As a property owner/manager, you probably don’t enjoy turning away tenants with pets. Chances are you’re a pet lover yourself. However, your top priority is taking good care of your property investments. Your rentals may simply be too small to have cats and dogs without disrupting the other tenants. And, there’s always the risk of pets injuring someone or damaging your property. These days, simply posting “No Pets Allowed” doesn’t fly. The federal Fair Housing Act (FHA) makes it illegal to deny housing to anyone with an assistant or service animal. According to texasrealestate.com, 60% of residents come with a pet(s). While some tenants have a real need for an assistant animal, there are those with fur babies who are just trying to get around the rule. In 2020, The Department of Housing and Urban Development (HUD) established new guidelines for property owners, tenants and medical providers regarding assistance animals in housing. As a landlord, here’s a few important things to know:
Service vs. Assistance
There’s major differences between a service and assistance animal. A service animal is trained to do a specific task for its owner, such as a guide dog (also known as a seeing-eye dog) trained to work with the visually impaired. Service animals are not considered a pet and are exempt from pet restriction policies in public places. An assistance animal (also referred to as an emotional support animal), typically a cat or dog, is not trained to perform a service but provides emotional, physical and other health benefits to its owner. Assistance animals are more subject to pet restriction rules.
Who Needs One
While the need for a service animal is usually quite evident, the need for an assistance animal isn’t always clear. Many people battling anxiety, depression, autism, Post Traumatic Stress Disorder (PTSD) or other mental/psychiatric disabilities can benefit greatly from an assistance animal yet it may not be obvious to everyone. Since anyone can claim to have these conditions, it’s not out of line to ask for a letter from a potential tenant’s doctor or therapist confirming that the service animal is legit.
Since it’s illegal to deny housing to anyone with a service animal and/or a legitimate assistance animal, you might be tempted to charge a higher rent or cleaning deposit to help protect your investment. Service animals and assistance animals are not considered regular pets, so charging “pet rent,” jacking up the deposit, or tacking on any other fees related to the animal could get you into trouble.

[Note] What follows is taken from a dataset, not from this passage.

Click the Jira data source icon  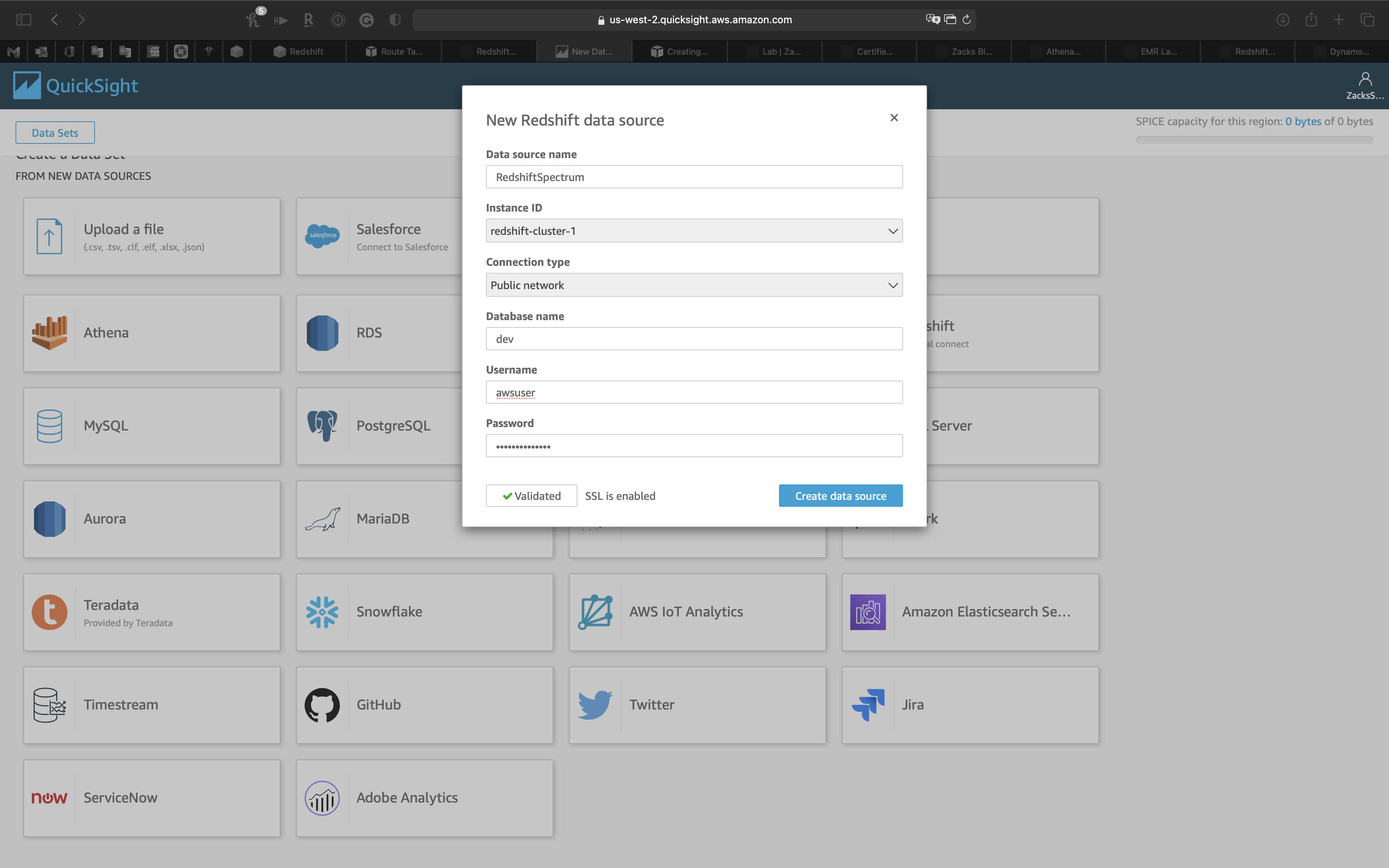[868, 705]
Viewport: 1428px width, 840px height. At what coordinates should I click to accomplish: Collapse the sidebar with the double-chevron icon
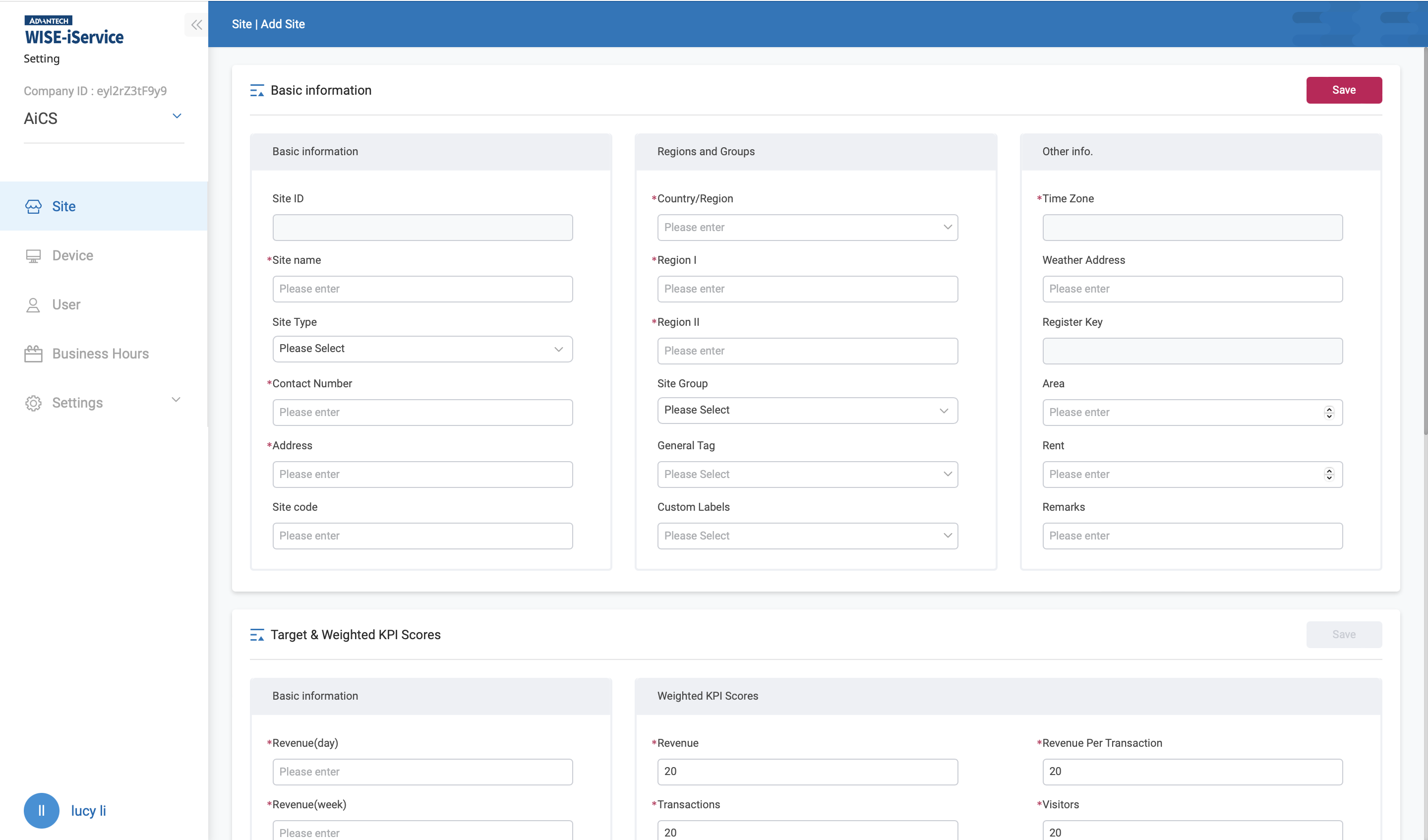[197, 24]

Even with the FHA laws and HUD guidelines in place, you do still have rights when it comes to service/assistance animals on your property. Your tenants are still responsible for any damage incurred by their animals which could cost them their deposit. You can still legally evict tenants whose animals are a nuisance to others, posing a threat to others, or causing damage to your property. You can require that animals on your property are kept healthy, parasite free and up to date on vaccinations and immunizations.